The disclosures about Mazars’ work for Trump appeared in new court documents filed by New York Attorney General Letitia James, who is seeking to question Trump and two of his adult children under oath as part of her civil investigation.


Trump’s lawyers had asked a judge to prohibit the questioning, and in response, James’ office argued in court papers last month that the company had engaged in “fraudulent or misleading” practices.


Her Monday filing — which marked her latest attempt to press ahead with questioning Trump as well as Donald Trump Jr. and Ivanka Trump — included a copy of the Mazars letter, signed by the accounting firm’s general counsel.


The Manhattan District Attorney’s Office has been conducting a separate criminal investigation, with the assistance of lawyers from James’ office.


In a statement, the Trump Organization said that although it was disappointed with Mazars’ decision, it viewed the letter as confirmation that the firm’s “work was performed in accordance with all applicable accounting standards and principles and that such statements of financial condition do not contain any material discrepancies.”


The company argued that Mazars’ characterization of its work “effectively renders the investigations by the DA and AG moot.”


Mazars first moved to split with the Trump Organization last spring, and wound down its work during a transition to a new accounting firm, according to people with knowledge of the relationship. But the letter withdrawing the statements represented a sharper break, and its disclosure in the court filing was the first time the end of the business relationship has been made public.


In a statement, the accounting firm said that “under our standards of professional ethics, we cannot comment on any client services or relationships.”


The firm’s brief letter could bolster James’ investigation, which has focused partly on the statements and whether they overvalued Trump’s various hotels, golf clubs and other properties.


Mazars said it concluded that the statements were no longer reliable based in part on the attorney general’s earlier filings, its own investigations and information the accountants received from “internal and external sources.” The letter added that Mazars “performed its work in accordance with professional standards.”


Because James’ investigation is civil, she cannot file criminal charges. But she could sue Trump and his company to seek financial penalties and could try to shut down certain aspects of Trump’s business in New York.

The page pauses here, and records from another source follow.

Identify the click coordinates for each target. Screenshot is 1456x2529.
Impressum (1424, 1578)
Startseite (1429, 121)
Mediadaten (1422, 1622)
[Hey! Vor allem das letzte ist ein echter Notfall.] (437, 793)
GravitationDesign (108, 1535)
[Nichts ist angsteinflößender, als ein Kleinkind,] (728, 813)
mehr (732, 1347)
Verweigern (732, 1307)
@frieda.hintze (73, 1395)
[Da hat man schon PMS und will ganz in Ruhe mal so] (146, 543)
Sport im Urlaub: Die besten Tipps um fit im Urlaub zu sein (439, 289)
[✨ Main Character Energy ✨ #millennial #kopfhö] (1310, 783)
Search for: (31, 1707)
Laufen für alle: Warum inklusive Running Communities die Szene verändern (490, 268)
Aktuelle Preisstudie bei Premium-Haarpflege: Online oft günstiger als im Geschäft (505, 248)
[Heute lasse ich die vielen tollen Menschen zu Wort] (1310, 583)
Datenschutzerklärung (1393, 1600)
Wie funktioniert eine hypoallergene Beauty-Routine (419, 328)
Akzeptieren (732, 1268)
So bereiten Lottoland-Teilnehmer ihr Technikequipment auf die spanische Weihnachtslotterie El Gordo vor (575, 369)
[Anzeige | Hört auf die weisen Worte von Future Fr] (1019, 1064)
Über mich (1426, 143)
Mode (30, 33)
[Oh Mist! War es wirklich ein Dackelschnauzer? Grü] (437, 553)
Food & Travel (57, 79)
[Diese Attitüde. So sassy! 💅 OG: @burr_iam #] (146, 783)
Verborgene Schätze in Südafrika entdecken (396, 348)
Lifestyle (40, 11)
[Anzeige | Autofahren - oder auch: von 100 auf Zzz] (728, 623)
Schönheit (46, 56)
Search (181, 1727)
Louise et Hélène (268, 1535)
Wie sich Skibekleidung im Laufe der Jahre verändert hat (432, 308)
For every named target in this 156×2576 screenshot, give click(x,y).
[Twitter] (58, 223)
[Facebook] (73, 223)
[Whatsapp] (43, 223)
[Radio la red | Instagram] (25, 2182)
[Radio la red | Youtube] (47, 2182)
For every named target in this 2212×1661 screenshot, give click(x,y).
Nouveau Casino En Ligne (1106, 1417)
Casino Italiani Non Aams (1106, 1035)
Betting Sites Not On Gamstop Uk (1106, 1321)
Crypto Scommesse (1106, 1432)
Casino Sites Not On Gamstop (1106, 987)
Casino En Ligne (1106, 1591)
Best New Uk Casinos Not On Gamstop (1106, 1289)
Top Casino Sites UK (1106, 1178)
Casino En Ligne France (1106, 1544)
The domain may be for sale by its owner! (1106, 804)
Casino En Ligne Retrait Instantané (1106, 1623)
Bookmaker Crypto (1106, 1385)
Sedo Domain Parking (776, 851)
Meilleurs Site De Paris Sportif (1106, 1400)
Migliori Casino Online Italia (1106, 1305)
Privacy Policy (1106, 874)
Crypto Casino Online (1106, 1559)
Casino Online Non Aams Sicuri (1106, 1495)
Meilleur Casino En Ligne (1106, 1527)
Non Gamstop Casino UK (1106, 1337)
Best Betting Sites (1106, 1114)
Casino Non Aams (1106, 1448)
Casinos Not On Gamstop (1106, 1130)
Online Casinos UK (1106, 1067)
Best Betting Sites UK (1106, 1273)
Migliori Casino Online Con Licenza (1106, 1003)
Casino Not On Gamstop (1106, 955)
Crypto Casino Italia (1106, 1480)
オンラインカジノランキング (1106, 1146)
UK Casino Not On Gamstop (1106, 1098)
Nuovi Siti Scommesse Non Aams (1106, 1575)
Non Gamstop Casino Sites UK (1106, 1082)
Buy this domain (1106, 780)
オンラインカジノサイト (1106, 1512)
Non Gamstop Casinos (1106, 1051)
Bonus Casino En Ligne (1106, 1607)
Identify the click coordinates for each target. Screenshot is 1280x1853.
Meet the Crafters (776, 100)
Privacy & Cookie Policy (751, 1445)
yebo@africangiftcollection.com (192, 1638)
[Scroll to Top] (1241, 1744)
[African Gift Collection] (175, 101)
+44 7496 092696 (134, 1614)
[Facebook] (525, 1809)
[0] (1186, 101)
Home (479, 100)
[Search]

“As the most recent filings demonstrate, the evidence continues to mount showing that Donald J. Trump and the Trump Organization used fraudulent and misleading financial statements to obtain economic benefit,” James said in a statement. “There should be no doubt that this is a lawful investigation and that we have legitimate reason to seek testimony from Donald J. Trump, Donald J. Trump Jr., and Ivanka Trump.”


It is unclear whether Mazars’ break with the Trumps will have any bearing on the DA’s criminal investigation into Trump. The firm has been cooperating with that investigation, and Trump’s main accountant at Mazars has already testified before a grand jury hearing evidence about Trump.


The office of the DA, Alvin Bragg, declined to comment.


Both investigations still face obstacles. Although the statements may contain exaggerated estimates of Trump’s property values, those same documents also include a number of disclaimers, including acknowledgments that Trump’s accountants had neither audited nor authenticated his claims.


Another disclaimer notes that Mazars did “not express an opinion or provide any assurance about” the statements, a common caveat in statements of financial condition. The firm also disclosed that, while compiling the information for Trump, it had “become aware of departures from accounting principles generally accepted in the United States of America.”


Trump’s lawyers would probably argue that his lenders, sophisticated financial institutions such as Deutsche Bank, would not have relied on the statements when providing him loans.


Still, in her court filing last month, James highlighted potential misleading statements about the value of at least six Trump properties, including golf clubs in Westchester County, New York, and Scotland, as well as Trump’s own penthouse home in Trump Tower.